01 · Learning from Data — AI Encyclopedia

1.1

The trick behind all of it

For seventy years, making a computer do something meant one thing: a person figures out the rules, writes them down precisely, and the machine follows them. This works beautifully when the rules are knowable — payroll, physics simulations, chess-piece movement. It collapses when they are not. Nobody can write down the rules for recognizing a face, transcribing mumbled speech, or deciding whether an email is spam. We do these things effortlessly, and we cannot say how.

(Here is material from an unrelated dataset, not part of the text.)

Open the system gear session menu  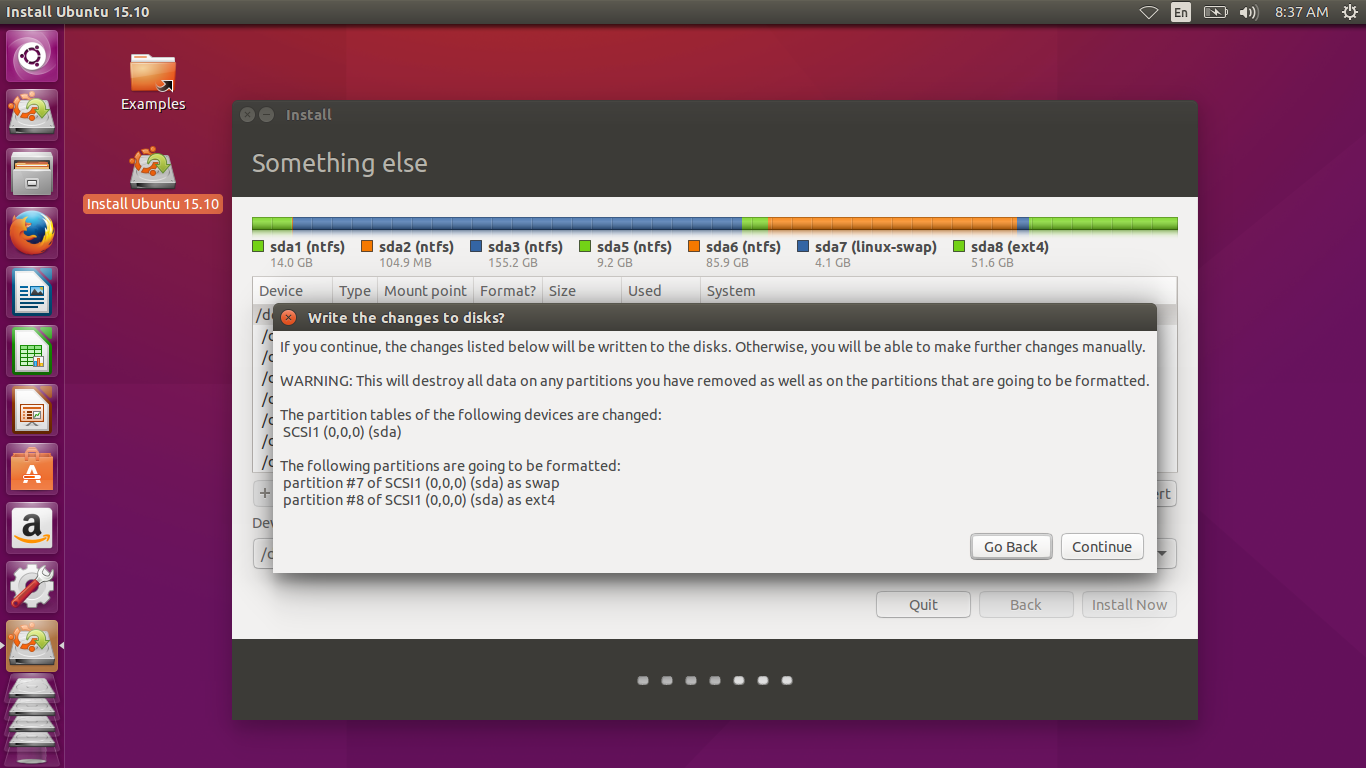(x=1350, y=12)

Machine learning inverts the contract. The human supplies three things: a pile of examples of the job done correctly, a flexible function with adjustable numbers inside it, and a score that measures how badly the function currently does the job. The machine's only task is to adjust the numbers until the score improves. The rules are never written by anyone. They condense out of the data, the way a curve condenses out of scattered points.

	Classical programming	Machine learning
Human writes	the rules, by hand	examples + a score + a flexible function
Machine produces	answers	the rules (as knob settings)
Wins when	rules are crisp and known	rules are unknown, fuzzy, or drift over time
Fails by	crashing — loudly, traceably	being statistically wrong — quietly, sometimes confidently

Take spam. The hand-written version — if subject contains "FREE!!!" then spam — was the actual state of the art in the 1990s, and it aged badly: spammers read the rules too. The learned version is handed two million emails that humans already labeled spam or not spam and tunes itself to agree with those labels. When spammers adapt, you don't rewrite code; you feed in fresh examples and tune again. The maintenance burden moves from logic to data — which is the real reason this paradigm conquered the industry.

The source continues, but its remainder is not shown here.